GIVEN DATA:

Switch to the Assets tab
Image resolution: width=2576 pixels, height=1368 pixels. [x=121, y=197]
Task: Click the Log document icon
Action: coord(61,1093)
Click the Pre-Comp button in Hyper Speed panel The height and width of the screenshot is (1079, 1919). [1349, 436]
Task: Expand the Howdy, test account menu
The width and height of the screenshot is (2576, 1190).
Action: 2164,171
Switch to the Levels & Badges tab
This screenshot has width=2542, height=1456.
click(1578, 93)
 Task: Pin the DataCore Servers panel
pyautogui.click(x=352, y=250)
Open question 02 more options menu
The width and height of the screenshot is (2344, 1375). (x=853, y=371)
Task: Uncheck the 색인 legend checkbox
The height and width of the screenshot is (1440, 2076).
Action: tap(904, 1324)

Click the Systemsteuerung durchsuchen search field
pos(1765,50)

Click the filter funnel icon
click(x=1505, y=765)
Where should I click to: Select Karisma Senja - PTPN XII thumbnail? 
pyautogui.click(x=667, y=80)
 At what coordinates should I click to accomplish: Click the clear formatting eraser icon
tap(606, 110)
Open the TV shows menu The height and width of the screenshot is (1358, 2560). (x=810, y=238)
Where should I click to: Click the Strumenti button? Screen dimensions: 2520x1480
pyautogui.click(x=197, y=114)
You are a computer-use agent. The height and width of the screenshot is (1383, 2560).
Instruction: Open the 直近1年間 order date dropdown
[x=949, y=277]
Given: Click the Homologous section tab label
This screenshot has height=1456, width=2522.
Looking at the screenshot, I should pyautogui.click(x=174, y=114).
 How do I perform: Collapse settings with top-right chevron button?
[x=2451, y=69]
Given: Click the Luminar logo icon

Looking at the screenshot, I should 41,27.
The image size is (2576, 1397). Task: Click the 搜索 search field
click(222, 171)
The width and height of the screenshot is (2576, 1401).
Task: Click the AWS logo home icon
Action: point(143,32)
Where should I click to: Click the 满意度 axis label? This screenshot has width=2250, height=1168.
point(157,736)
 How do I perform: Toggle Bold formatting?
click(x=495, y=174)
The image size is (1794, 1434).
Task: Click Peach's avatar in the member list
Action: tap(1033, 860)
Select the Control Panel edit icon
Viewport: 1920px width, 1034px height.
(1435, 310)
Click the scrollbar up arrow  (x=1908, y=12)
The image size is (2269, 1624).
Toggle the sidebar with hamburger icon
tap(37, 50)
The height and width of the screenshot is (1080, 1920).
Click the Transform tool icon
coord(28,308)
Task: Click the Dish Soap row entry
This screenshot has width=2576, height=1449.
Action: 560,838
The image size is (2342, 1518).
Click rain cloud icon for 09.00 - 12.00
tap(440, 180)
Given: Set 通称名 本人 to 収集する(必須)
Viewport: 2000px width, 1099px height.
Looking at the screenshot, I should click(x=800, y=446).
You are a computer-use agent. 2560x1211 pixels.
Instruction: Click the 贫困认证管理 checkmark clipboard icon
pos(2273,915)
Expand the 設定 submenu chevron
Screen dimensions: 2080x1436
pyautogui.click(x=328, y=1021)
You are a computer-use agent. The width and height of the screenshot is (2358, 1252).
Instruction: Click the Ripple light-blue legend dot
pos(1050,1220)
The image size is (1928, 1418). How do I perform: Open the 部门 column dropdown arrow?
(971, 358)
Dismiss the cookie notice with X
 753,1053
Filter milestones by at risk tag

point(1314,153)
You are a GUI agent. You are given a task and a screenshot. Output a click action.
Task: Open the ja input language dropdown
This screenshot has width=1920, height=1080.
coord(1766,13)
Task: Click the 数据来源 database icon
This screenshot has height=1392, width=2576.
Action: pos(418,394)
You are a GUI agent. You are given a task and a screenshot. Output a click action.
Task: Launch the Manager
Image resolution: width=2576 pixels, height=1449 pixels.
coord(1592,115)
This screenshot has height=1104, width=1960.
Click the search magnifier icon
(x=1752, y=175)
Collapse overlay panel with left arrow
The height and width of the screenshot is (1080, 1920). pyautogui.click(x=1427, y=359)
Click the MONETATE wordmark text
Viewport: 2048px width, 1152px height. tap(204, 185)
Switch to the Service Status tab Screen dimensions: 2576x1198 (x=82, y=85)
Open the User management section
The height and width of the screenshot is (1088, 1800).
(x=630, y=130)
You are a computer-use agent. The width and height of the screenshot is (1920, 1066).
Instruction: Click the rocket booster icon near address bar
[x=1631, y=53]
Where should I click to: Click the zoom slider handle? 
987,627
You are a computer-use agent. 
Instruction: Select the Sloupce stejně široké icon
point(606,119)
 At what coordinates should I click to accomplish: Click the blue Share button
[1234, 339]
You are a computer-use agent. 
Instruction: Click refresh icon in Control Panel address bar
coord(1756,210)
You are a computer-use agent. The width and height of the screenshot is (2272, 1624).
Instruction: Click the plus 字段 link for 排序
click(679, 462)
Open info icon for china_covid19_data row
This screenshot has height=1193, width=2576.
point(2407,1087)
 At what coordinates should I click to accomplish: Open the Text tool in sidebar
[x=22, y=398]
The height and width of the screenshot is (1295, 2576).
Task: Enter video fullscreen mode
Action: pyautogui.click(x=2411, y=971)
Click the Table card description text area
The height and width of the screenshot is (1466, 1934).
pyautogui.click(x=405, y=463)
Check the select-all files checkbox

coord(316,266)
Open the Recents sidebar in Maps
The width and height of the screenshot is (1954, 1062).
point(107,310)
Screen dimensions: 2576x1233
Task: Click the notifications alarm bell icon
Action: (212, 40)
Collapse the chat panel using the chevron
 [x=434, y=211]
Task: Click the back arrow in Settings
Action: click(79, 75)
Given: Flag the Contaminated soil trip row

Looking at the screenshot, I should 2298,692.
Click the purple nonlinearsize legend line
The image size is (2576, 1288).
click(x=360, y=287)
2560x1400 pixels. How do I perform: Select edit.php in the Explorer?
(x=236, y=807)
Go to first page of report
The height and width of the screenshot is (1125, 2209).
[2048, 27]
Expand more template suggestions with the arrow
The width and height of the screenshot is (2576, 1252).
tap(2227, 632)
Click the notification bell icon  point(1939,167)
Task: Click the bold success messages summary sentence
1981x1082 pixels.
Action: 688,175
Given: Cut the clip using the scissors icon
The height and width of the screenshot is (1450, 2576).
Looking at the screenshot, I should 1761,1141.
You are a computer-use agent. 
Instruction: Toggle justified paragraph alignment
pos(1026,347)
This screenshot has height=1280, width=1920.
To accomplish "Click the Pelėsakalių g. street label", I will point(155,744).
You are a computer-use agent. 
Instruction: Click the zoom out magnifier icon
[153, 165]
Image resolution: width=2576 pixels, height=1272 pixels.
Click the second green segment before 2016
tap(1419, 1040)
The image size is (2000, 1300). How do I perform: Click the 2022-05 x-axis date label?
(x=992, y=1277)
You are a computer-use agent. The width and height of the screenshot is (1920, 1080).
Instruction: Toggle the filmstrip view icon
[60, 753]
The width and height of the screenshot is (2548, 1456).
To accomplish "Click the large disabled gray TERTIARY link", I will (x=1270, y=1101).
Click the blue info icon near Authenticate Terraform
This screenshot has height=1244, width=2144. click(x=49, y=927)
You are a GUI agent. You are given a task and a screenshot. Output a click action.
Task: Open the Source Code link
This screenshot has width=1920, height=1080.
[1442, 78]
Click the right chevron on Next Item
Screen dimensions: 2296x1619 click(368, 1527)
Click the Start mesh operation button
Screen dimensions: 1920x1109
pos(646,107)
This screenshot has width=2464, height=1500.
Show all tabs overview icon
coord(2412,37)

WHAT IS EXPECTED:
Give the lines of the material above again, exactly, from its first line through the line that contains "Task: Expand the Howdy, test account menu" and no further.

YOUR RESPONSE:
Switch to the Assets tab
Image resolution: width=2576 pixels, height=1368 pixels. [x=121, y=197]
Task: Click the Log document icon
Action: coord(61,1093)
Click the Pre-Comp button in Hyper Speed panel The height and width of the screenshot is (1079, 1919). [1349, 436]
Task: Expand the Howdy, test account menu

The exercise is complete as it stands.